= ASSIGNMENT =
Which lines of the entries below run from the one holding "Task: Open Customization from the sidebar" to the one holding "This screenshot has width=736, height=528.", inclusive? Set down exactly those lines and no others.
DATASET ENTRIES below:
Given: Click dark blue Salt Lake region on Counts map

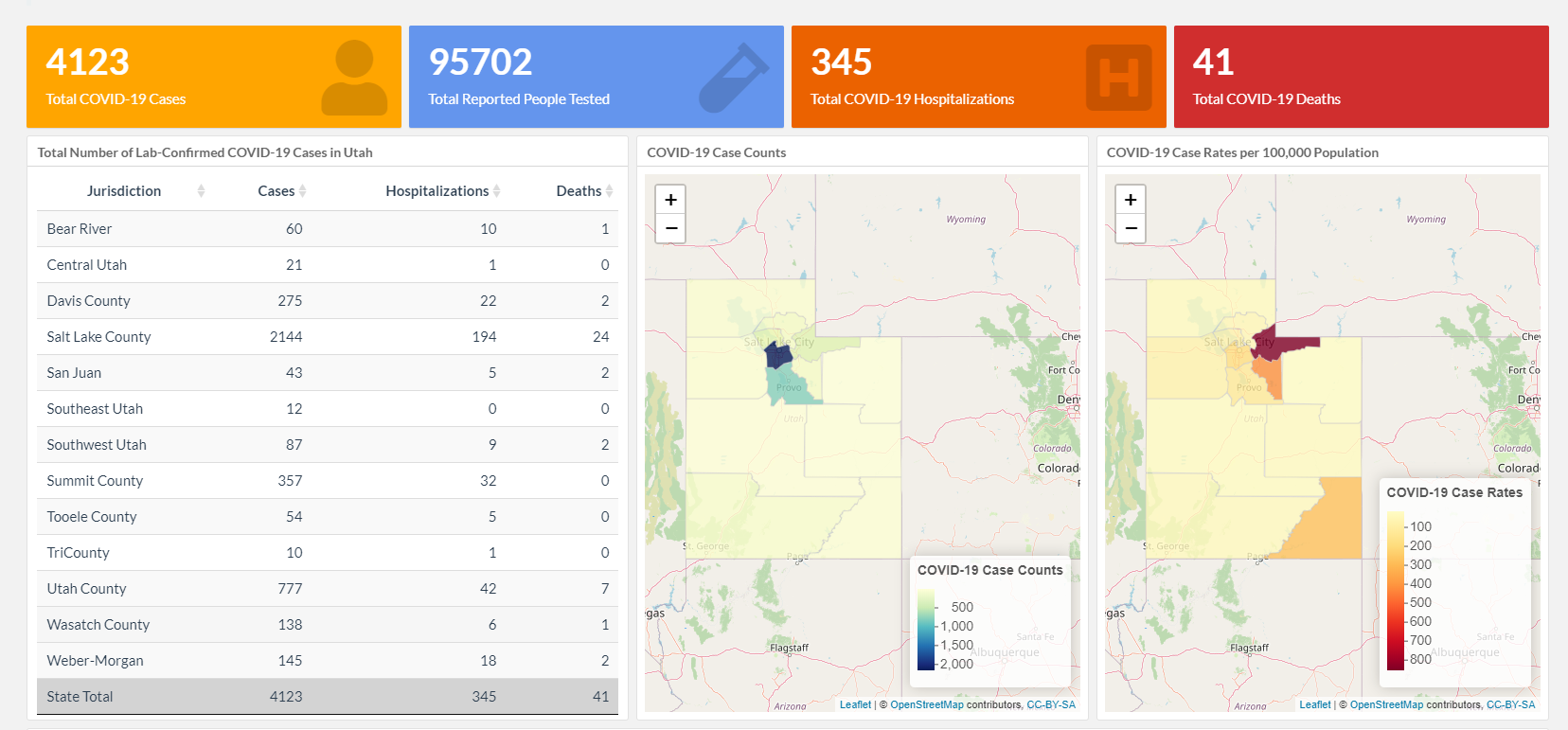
End of DATASET ENTRIES.
DATASET ENTRIES below:
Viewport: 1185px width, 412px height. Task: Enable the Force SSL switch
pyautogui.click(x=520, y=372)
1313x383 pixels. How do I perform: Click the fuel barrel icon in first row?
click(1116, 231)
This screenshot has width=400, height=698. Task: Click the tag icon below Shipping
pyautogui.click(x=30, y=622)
End of DATASET ENTRIES.
DATASET ENTRIES below:
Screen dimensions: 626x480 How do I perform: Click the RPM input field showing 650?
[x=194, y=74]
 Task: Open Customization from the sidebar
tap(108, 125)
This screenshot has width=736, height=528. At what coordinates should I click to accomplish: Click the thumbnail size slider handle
End of DATASET ENTRIES.
= ANSWER SECTION =
 Task: Open Customization from the sidebar
tap(108, 125)
This screenshot has width=736, height=528. At what coordinates should I click to accomplish: Click the thumbnail size slider handle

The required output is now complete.